■ **THE PROBLEM**
Scan the entries below for the string "heading" and copy every line where it turns up.

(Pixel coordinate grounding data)
:::
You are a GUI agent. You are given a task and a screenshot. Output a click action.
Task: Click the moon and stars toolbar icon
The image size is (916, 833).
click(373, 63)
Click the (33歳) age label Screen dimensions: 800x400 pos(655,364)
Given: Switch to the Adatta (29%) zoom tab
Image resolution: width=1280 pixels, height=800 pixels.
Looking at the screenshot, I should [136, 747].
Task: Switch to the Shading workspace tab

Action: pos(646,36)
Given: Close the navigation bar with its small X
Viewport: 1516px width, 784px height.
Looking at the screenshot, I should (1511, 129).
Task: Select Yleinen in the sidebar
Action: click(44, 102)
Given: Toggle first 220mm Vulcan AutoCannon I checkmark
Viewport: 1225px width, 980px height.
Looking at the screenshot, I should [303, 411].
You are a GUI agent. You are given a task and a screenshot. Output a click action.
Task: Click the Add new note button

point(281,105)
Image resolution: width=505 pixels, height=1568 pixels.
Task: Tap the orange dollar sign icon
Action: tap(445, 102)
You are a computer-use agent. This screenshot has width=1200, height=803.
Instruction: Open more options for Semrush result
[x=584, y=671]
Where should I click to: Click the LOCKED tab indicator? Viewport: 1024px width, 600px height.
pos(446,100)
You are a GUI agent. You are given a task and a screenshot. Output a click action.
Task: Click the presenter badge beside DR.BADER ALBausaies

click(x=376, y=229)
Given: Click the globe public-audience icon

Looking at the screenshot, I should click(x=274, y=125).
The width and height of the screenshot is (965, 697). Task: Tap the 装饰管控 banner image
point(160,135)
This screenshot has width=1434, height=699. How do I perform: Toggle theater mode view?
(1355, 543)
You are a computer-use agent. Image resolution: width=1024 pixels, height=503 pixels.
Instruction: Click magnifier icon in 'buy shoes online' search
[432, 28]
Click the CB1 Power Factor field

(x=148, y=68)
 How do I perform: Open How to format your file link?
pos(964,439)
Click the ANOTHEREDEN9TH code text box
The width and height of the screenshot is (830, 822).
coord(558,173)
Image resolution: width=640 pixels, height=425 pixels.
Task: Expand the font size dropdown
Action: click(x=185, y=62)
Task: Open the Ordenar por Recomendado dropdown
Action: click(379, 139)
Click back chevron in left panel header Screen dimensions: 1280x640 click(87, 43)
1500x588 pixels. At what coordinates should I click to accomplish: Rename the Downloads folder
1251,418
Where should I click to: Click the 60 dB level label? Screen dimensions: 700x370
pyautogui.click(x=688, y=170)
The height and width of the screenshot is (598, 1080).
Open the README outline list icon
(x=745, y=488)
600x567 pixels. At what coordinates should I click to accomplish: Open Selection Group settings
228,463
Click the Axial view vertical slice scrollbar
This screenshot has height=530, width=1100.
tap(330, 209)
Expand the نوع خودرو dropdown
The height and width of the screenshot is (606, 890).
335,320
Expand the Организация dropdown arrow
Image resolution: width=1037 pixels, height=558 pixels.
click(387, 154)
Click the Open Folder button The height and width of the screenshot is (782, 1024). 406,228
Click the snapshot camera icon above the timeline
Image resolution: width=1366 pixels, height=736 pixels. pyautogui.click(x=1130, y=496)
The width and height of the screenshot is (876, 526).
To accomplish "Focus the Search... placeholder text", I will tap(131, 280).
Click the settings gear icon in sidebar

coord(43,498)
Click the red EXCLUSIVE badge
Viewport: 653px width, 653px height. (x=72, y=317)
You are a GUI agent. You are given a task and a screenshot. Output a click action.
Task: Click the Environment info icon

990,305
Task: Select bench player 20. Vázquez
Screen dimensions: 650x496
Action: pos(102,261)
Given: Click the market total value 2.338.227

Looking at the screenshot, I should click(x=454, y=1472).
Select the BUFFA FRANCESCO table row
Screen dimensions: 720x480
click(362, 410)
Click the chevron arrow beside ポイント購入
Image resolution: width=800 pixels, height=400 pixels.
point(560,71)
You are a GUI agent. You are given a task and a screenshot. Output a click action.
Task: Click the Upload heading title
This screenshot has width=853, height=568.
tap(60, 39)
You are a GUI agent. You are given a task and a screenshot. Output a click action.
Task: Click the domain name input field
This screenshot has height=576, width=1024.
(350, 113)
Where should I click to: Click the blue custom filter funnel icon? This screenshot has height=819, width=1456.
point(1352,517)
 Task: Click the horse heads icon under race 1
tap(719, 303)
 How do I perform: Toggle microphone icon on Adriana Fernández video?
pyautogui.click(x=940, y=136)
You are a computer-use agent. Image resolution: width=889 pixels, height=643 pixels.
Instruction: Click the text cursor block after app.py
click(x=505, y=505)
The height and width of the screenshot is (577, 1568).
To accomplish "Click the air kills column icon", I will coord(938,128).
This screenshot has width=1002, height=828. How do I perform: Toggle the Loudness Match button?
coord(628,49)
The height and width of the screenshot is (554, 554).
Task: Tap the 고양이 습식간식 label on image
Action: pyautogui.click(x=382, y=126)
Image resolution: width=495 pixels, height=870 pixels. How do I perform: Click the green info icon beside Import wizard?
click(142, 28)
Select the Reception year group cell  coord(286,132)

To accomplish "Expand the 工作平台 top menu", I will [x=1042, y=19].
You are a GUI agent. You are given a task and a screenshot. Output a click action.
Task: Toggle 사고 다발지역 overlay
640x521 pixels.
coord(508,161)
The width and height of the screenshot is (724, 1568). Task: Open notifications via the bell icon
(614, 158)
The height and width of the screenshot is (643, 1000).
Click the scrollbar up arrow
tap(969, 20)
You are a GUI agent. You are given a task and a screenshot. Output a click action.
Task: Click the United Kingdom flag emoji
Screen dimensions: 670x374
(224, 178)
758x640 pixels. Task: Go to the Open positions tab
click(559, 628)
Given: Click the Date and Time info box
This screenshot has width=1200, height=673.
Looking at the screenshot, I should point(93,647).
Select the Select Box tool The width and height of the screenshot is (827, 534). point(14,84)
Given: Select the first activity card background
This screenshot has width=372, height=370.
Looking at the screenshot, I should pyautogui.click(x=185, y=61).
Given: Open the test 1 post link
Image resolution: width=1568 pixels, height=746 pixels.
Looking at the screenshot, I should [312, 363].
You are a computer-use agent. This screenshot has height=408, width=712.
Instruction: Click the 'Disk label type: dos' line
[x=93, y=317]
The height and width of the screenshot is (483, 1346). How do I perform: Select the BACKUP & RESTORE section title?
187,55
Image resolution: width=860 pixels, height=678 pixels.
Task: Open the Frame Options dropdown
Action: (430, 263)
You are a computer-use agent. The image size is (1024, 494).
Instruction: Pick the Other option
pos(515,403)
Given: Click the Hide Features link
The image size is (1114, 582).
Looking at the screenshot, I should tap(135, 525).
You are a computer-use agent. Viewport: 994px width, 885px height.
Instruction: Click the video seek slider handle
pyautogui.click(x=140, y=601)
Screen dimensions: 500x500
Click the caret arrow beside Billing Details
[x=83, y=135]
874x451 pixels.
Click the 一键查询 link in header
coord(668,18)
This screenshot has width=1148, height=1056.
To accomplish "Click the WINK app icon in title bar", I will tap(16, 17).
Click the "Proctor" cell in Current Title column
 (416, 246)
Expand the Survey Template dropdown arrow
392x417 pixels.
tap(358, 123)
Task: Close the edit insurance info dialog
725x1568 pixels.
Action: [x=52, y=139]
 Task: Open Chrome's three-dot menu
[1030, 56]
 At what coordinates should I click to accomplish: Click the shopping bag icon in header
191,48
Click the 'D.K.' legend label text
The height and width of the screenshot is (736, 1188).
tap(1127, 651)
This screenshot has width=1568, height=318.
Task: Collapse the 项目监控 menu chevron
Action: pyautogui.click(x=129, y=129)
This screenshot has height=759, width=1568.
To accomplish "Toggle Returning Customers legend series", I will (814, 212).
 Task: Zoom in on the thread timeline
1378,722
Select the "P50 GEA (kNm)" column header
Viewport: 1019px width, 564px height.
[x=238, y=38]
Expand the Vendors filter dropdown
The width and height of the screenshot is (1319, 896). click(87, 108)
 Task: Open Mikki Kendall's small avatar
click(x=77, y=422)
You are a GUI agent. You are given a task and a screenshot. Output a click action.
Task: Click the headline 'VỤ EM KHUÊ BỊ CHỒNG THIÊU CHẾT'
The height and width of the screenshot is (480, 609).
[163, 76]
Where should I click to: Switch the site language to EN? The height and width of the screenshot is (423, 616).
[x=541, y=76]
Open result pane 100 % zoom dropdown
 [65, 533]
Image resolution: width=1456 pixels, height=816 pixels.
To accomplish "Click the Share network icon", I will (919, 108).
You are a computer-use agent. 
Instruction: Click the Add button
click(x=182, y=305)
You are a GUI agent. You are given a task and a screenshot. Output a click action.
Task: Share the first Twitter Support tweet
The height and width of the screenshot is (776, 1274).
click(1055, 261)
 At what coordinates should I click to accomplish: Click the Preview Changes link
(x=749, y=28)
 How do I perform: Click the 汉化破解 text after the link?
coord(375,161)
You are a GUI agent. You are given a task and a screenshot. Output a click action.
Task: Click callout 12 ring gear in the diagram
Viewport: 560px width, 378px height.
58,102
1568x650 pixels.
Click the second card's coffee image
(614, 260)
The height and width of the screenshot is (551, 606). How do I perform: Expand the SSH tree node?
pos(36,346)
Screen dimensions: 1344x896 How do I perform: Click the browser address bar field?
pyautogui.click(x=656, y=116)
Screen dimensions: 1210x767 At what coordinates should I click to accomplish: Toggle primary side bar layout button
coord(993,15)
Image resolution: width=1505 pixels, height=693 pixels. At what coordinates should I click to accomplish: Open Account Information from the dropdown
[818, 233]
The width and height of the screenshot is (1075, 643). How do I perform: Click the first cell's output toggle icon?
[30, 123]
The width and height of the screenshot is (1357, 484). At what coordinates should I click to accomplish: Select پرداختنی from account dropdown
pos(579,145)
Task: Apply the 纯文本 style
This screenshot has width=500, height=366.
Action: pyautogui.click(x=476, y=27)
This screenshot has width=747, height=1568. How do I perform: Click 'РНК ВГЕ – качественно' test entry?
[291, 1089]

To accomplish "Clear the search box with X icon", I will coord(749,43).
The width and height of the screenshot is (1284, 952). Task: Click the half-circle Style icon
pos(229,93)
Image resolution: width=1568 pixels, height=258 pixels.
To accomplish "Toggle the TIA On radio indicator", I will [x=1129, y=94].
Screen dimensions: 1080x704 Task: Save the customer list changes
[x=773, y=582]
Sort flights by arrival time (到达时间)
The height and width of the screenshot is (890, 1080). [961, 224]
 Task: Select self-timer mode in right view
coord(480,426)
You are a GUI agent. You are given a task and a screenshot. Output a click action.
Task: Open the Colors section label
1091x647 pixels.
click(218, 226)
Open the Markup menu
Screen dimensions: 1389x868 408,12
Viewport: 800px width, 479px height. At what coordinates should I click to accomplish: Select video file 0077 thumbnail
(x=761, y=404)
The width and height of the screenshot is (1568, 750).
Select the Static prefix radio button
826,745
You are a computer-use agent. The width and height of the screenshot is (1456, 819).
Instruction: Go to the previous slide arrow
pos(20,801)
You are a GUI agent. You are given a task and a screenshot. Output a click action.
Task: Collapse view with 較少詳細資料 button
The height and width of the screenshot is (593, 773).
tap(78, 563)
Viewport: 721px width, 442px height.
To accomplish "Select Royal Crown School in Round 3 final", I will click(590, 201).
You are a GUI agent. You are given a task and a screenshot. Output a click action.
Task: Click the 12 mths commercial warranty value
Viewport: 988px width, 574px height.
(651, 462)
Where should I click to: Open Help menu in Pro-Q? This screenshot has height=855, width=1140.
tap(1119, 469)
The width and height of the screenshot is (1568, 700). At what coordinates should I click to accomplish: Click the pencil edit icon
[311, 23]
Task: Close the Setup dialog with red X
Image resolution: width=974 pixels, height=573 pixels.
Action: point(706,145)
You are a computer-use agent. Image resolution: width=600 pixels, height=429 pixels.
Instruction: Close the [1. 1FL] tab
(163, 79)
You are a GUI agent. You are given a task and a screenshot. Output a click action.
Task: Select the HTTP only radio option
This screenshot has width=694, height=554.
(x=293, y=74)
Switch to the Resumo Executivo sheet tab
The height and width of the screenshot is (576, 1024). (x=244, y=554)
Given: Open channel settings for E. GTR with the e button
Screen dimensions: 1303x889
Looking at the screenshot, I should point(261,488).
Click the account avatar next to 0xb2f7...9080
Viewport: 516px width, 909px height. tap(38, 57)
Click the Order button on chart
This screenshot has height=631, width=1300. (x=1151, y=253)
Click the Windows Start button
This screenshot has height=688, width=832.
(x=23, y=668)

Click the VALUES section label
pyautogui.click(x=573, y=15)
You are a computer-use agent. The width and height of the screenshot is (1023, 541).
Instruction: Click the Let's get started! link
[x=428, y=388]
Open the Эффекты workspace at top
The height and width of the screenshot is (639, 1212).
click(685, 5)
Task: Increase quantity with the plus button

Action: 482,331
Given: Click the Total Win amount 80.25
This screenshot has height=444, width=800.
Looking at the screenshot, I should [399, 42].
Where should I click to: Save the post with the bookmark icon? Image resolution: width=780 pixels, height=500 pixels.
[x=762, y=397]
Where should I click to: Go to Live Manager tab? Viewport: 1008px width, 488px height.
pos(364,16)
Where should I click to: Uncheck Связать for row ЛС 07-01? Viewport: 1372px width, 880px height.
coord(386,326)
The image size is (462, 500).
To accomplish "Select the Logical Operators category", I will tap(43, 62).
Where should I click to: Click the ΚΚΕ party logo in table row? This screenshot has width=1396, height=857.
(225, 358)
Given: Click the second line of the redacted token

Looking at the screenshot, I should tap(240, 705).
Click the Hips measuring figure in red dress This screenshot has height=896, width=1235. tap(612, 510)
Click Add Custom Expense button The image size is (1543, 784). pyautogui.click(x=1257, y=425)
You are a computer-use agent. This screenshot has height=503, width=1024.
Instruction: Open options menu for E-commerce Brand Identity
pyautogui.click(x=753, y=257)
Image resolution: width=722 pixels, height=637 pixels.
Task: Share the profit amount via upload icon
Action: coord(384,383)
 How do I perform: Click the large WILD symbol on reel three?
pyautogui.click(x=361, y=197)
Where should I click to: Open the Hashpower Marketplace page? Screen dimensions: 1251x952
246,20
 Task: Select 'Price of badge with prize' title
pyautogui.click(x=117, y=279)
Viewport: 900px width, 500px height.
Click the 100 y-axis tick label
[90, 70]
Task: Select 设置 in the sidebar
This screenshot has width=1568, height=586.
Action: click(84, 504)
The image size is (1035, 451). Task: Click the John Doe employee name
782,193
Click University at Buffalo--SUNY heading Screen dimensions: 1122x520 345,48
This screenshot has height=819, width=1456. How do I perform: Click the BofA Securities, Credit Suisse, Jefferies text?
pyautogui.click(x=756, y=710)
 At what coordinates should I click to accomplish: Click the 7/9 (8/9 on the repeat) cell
:::
■ **TASK RESULT**
Task: Click the Upload heading title
Click University at Buffalo--SUNY heading Screen dimensions: 1122x520 345,48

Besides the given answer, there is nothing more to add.